Ao reabrir os olhos aquele rosto já não estava mais na sua frente lhe encarando, Arthur sentia-se terrivelmente esgotado, olhou para o lado e viu Helvis sereno em sua poltrona apenas observando o que estava acontecendo. Ele sentiu uma presença e olhou para frente novamente, e lá estava outro rosto, tão sinistro quanto o anterior. Imediatamente ele mergulhou nas lembranças funestas de seu passado, algumas luzes e de repente ele estava caminhando por um parque com um amigo de mesma idade, porém tinha a aparência diferente de Arthur, era magro, alto esguio com cabelos longos, todo de preto com correntes penduradas nos bolsos da calça, no pescoço e no pulso, carregava uma mochila nas costas onde era possível ver a ponta de dois porretes de madeira que não couberam por completo na bolsa. Arthur ao seu lado de bermudão e tênis iate carregava um saco de estopa que sacudia freneticamente e quanto mais aumentava o barulho de grunhido com o farfalhar do saco, mais eles aceleravam os passos. Quando estavam bem longe em um local isolado do parque entre árvores e arbustos, jogaram o saco no chão e cada um com seu porrete passou a espancar o pacote que continha um gato adulto. Foram muitas pancadas e grunhidos até que uma mancha de sangue pôde ser vista e o que estava lá dentro ficou quieto e imóvel. Banharam o saco com álcool e atearam fogo, mesmo longe do local era possível sentir um cheiro ruim do estava sendo queimado. No mesmo dia a pequena Mariana, vizinha dos jovens, procurava seu gatinho de estimação, o Pitico, sem sucesso. Os garotos sentados na calçada tomavam refrigerante e riam da cena, eles sabiam que a menina jamais voltaria a ver seu gato. Arthur berrou e abriu os olhos arregalados, ele reconheceu aquele rosto, era Mariana e começou a se desculpar freneticamente. Um baque em sua mente o jogou para trás na poltrona do ônibus e as imagens da consequência começaram a ser transmitidas em sua mente. Mariana amava seus pets de estimação e sonhava em ser veterinária, porém tempos depois de terem encontrado seu Pitico torturado e queimado ela se revoltou com a vida, passou a ver nas pessoas somente o ódio gratuito que carregavam dentro si, se isolou de tudo e de todos tornando-se uma adulta amarga, rancorosa e triste. Não fez faculdade de veterinária e nem uma outra, trabalhou de garçonete em uma lanchonete no centro obscuro da cidade e se tornou uma mulher fácil e drogada.

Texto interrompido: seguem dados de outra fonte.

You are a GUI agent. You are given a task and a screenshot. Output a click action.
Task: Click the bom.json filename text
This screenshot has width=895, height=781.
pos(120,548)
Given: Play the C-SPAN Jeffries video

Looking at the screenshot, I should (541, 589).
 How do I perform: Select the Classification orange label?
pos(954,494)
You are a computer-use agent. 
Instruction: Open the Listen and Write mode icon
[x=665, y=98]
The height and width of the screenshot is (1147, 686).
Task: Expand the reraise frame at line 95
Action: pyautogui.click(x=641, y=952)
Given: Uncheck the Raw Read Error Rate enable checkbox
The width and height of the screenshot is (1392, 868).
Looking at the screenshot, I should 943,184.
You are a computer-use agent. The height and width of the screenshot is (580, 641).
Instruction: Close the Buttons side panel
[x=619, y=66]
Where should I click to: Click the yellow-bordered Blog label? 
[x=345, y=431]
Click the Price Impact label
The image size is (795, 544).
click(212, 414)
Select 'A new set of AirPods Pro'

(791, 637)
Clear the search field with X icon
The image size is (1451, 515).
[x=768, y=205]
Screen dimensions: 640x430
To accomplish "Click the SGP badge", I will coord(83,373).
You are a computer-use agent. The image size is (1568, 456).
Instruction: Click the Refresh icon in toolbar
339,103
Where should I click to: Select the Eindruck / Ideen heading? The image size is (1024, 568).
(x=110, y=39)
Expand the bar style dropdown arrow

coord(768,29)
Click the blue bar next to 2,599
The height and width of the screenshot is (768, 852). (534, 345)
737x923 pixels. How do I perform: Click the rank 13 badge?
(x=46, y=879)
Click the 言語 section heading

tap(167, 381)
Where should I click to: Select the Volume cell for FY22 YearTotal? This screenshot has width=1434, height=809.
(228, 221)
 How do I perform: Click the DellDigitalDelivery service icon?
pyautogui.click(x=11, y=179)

Arthur acorda todo grudento de lágrimas e secreção nasal, atordoado sem saber exatamente aonde estava olhou para todos os lados de forma rápida como alguém que está sendo espionado. Não havia mais nenhum rosto assustador lhe olhando com os olhos acusadores em uma fisionomia mórbida. Respirou fundo e limpou seu rosto esticando a camiseta que usava, enquanto se acalmava da experiência negativa que passara olhou para o lado e lá estava Helvis, com seu sorriso sereno. Olhou para frente e viu que a chuva estava quase cessando por completo e no horizonte algumas nuvens começavam a se dissipar dando espaço para um céu claro de fundo azul. Conforme foi retomando consciência da situação percebeu que havia viajado a noite inteira e isso lhe causou um novo desconforto dando-lhe um aperto nas tripas. Exausto e um pouco desorientado, Arthur se senta em um banco de janela onde se recosta e passa a observar o passar rápido das faixas de sinalização no asfalto. O trepidar do ônibus fazendo sua cabeça dar rápidas e repetidas batidas no vidro não lhe incomodam, era como se o torpor escorresse junto pelo asfalto desafogando sua tensão. No horizonte as listras avermelhadas e alaranjadas por entre nuvens anunciavam mais um dia frio de outono, o relevo montanhoso parecia estar coberto por um véu de noiva, uma névoa densa que logo se dissiparia com o nascer do sol.
Ele olhou para o lado e viu Helvis lhe encarando.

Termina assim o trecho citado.